Although the description of computer-readable data storage media contained herein refers to a mass storage device, it should be appreciated by those skilled in the art that computer-readable data storage media can be any available non-transitory, physical device or article of manufacture from which the device can read data and/or instructions. In certain embodiments, the computer-readable storage media comprises entirely non-transitory media. The mass storage device <NUM> is an example of a computer-readable storage device.
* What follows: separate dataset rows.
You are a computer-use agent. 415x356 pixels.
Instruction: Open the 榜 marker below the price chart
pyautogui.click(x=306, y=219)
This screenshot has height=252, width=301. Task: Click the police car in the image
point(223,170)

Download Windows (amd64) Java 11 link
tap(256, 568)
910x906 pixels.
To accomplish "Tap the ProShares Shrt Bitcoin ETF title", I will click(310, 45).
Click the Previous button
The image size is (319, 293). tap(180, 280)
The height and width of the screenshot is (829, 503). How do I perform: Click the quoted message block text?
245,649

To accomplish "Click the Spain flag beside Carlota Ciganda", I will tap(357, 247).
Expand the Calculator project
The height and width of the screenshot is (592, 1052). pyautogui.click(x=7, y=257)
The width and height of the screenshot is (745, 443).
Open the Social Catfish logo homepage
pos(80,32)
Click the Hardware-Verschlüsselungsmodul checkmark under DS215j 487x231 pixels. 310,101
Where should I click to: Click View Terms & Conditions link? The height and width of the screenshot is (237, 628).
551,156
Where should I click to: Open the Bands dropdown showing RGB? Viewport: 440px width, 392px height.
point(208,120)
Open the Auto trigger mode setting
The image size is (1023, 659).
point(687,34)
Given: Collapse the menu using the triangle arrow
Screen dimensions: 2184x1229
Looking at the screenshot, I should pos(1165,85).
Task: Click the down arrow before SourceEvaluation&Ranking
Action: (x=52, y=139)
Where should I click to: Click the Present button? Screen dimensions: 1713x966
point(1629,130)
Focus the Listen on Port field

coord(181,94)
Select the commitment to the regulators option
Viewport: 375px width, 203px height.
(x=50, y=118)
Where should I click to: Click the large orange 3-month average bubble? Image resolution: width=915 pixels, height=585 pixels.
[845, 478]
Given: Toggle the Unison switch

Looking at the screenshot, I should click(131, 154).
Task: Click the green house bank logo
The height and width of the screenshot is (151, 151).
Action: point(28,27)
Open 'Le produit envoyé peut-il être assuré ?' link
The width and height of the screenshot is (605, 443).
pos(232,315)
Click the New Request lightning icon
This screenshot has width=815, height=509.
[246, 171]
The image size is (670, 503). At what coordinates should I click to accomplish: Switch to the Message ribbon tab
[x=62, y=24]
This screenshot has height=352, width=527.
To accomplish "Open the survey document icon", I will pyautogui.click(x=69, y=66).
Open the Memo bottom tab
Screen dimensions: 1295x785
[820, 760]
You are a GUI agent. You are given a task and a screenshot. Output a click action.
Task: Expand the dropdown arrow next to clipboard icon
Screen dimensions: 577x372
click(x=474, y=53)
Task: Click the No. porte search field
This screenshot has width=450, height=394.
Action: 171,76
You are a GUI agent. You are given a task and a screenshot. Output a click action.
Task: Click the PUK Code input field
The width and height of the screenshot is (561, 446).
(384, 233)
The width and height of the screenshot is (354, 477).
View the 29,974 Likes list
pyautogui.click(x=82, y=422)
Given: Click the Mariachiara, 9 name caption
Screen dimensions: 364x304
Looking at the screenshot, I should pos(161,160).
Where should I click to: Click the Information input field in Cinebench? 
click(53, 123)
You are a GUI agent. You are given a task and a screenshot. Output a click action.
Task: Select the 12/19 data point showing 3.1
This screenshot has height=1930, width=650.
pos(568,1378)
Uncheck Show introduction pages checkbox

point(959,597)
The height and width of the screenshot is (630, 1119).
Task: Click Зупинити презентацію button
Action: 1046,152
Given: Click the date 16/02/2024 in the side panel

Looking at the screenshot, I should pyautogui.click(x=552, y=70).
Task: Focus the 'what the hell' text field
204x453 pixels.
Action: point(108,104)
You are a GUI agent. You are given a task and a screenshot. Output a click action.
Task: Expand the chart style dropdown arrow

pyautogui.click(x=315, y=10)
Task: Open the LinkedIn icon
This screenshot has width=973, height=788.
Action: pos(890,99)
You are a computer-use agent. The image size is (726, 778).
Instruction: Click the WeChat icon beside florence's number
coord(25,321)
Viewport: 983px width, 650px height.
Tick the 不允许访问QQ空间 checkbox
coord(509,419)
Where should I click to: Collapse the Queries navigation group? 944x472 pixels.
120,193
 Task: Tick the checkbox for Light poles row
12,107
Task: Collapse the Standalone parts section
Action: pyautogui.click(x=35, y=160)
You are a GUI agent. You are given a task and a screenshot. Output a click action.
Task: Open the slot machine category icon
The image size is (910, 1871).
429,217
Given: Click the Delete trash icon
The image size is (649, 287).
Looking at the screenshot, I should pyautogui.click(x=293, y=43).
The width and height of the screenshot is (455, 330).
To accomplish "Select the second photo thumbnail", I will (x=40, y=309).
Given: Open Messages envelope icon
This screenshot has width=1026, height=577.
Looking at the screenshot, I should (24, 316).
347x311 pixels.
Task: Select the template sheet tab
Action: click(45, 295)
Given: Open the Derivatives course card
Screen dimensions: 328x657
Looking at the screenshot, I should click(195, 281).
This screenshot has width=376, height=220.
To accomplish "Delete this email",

Computer-readable data storage media include volatile and non-volatile, removable and non-removable media implemented in any method or technology for storage of information such as computer-readable software instructions, data structures, program modules or other data. Example types of computer-readable data storage media include, but are not limited to, RAM, ROM, EPROM, EEPROM, flash memory or other solid-state memory technology, or any other medium which can be used to store information, and which can be accessed by the device.

The controller <NUM> can operate in a networked environment using logical connections through a network interface unit <NUM> connected to the system bus <NUM>. The network interface unit <NUM> may connect to diverse types of communications networks and devices.

The controller <NUM> can also include an input/output unit <NUM> that allows the controller to receive and process inputs and outputs from a number of external devices.

Claim 1:
An instrument head (<NUM>) for attachment to a plurality of instrument handles (<NUM>, <NUM>, <NUM>, <NUM>, <NUM>, <NUM>) having different power sources (<NUM>), the instrument head (<NUM>) comprising:
at least one light-emitting diode (<NUM>); and
a controller (<NUM>) having one or more processing units (<NUM>) and a memory storing instructions;
characterised in that
said instructions, when executed by the one or more processing units (<NUM>), cause the controller to:
detect an instability in a voltage input from a power source (<NUM>) in an instrument handle (<NUM>, <NUM>, <NUM>, <NUM>, <NUM>, <NUM>) when attached to the instrument head (<NUM>), the voltage input powering the at least one light-emitting diode (<NUM>); and
transition from a normal mode of operation (<NUM>) to a mitigation mode of operation (<NUM>) when the instability is detected, the mitigation mode of operation (<NUM>) preventing an increase in output of the at least one light-emitting diode (<NUM>) for a predetermined period of time.